[YOUR TASKS]
a) In the extract on graphene liquid crystals, above approximately what temperature does heating graphene oxide reduce it to rGO?
b) Using the extract on graphene liquid crystals, explain why reducing graphene oxide to rGO makes liquid crystalline behavior harder to obtain.
c) Reproduce the part of the extract on graphene liquid crystals from "2.5.4. Other 2D" to "LCs and clays.".

[EXTRACT PROVIDED]
+ + + +
Song et al. [150] have demonstrated that application of an AC electric field to a lyotropic graphene oxide nematic LC can result in electro-optic switching, based on the Kerr effect, with a very large Kerr coefficient. This effect can also be used to orient graphene oxide sheets [151].

2.5.3. Reduced Graphene Oxide

Heating graphene oxide above approximately 165 °C thermally reduced GO to rGO, which results in a partial recovery of graphene properties, especially the electronic ones, but at the cost of solubility, which in turn increases the tendency for aggregation and coagulation, making it more difficult to obtain liquid crystalline behaviour. This can be compensated by employing surfactants to stabilize the rGO flakes, as demonstrated by Poulin et al. [152]. One may thus partially maintain the favourable electronic properties of graphene, while additionally being able to exploit the self-organization due to liquid crystallinity.

2.5.4. Other 2D Materials

One could expect that other two-dimensional materials similar to graphene, graphene oxide or reduced graphene oxide, such as boron nitride, indium selenide or gallium selenide, MoS2, NbSe2, WO3 or WS3 can also exhibit lyotropic LC phases at certain concentrations in suitable solvents, especially if these materials occur in single layers. This will then most likely have strong parallels to inorganic LCs and clays.
+ + + +
[Stored data]
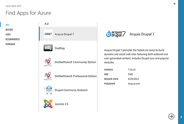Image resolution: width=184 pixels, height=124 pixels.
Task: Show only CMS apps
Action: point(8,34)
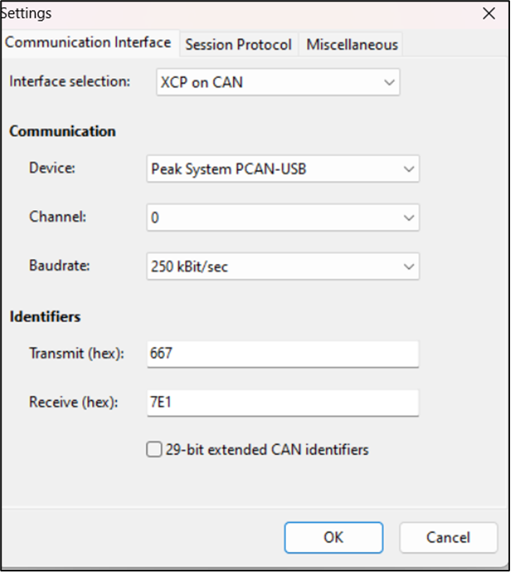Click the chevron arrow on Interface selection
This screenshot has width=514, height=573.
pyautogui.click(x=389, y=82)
+ + + +
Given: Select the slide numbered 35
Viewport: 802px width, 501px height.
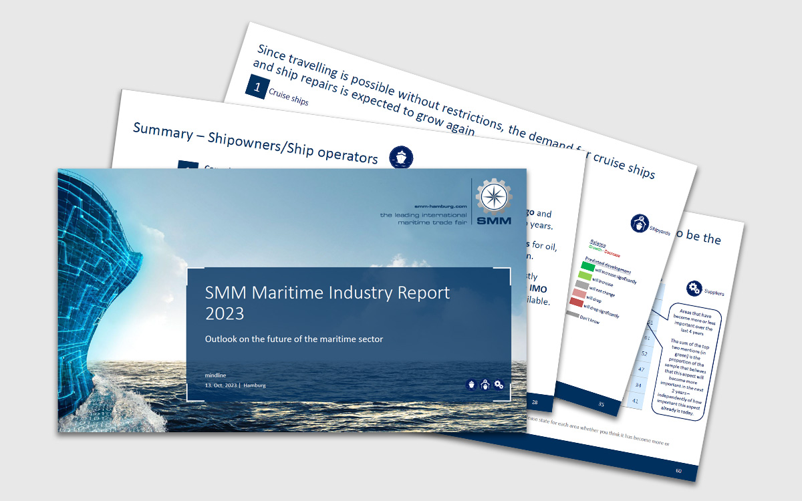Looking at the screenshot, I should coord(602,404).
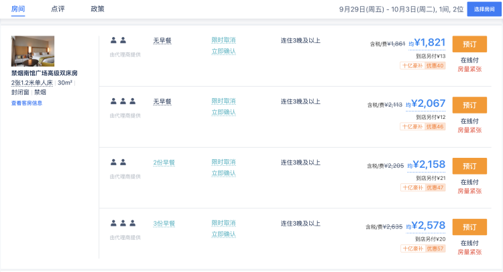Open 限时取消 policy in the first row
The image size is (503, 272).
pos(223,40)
+ + + +
[SOLUTIONS TO EACH TASK]
a) Above approximately 165 °C.

b) Reduction partly recovers graphene's properties, especially the electronic ones, but it costs solubility. Lower solubility increases the tendency of the flakes to aggregate and coagulate, which makes liquid crystalline behavior more difficult to obtain.

c)
2.5.4. Other 2D Materials

One could expect that other two-dimensional materials similar to graphene, graphene oxide or reduced graphene oxide, such as boron nitride, indium selenide or gallium selenide, MoS2, NbSe2, WO3 or WS3 can also exhibit lyotropic LC phases at certain concentrations in suitable solvents, especially if these materials occur in single layers. This will then most likely have strong parallels to inorganic LCs and clays.